§ Assigned task
Return every line of the records that includes the string "Given".

(Collected data)
=======

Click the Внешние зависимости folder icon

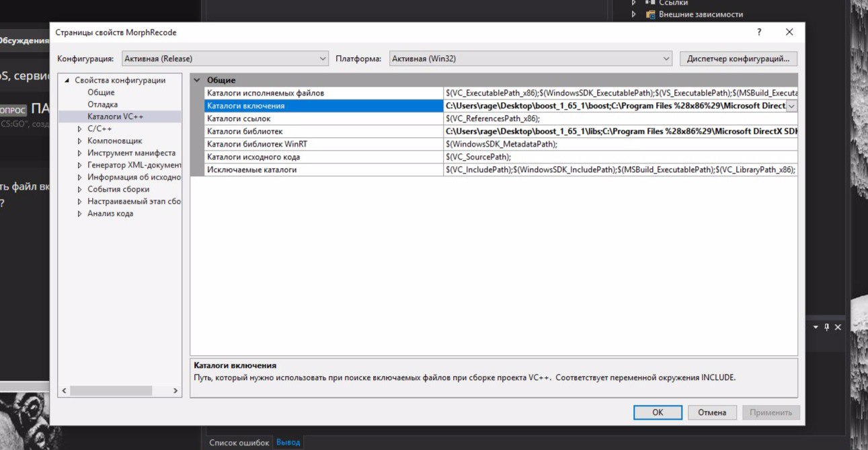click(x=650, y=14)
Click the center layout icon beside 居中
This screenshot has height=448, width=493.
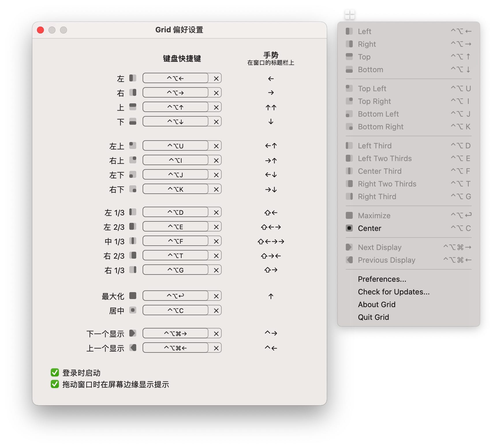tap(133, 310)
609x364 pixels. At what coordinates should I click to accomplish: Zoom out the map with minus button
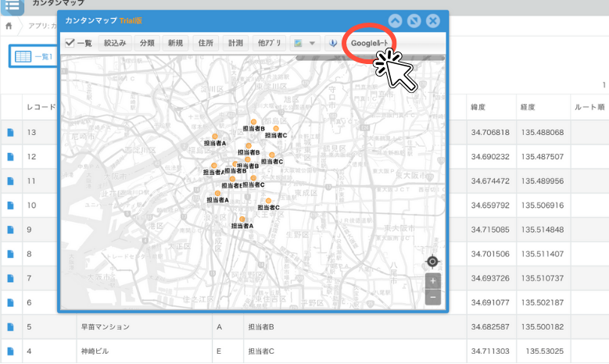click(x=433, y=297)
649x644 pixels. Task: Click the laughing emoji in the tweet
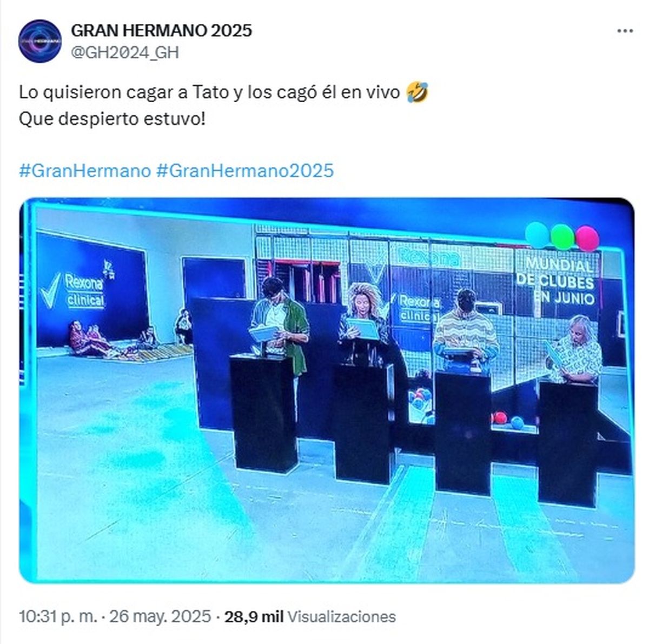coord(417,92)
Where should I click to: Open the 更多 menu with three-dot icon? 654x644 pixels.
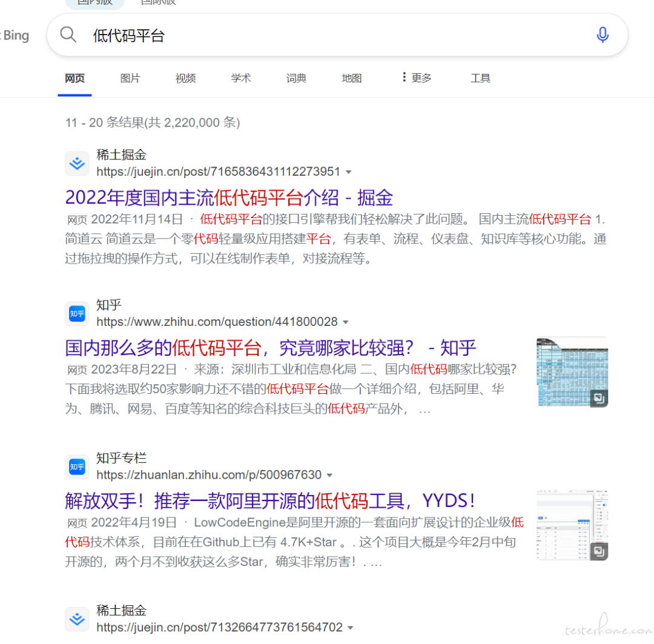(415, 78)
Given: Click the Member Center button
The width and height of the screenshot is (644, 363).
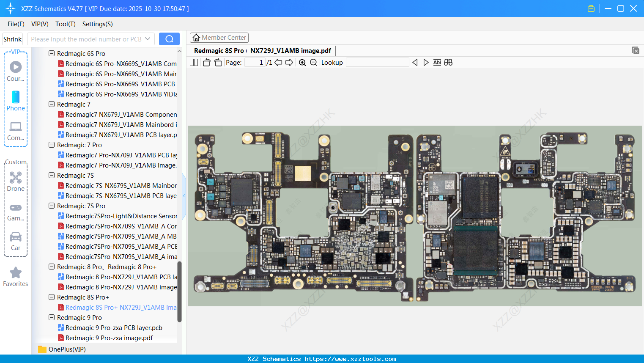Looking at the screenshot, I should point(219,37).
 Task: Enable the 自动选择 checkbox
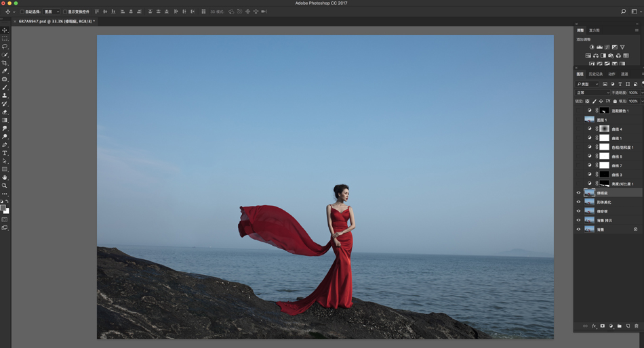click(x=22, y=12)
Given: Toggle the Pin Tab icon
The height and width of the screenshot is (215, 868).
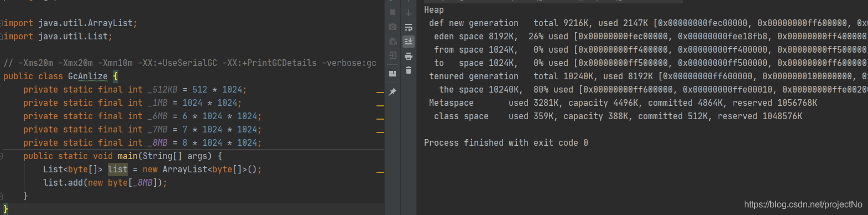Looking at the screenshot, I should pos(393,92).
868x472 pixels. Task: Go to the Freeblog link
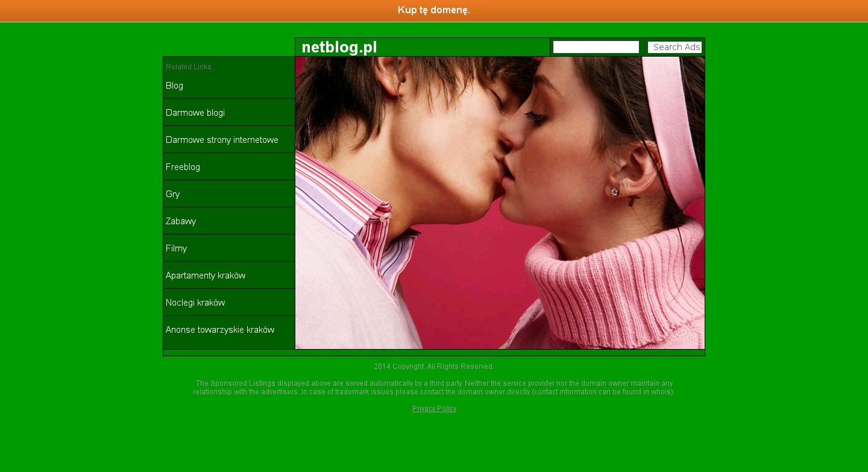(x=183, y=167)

=======

§ Exercise result
Given: Click the Member Center button
Given: Toggle the Pin Tab icon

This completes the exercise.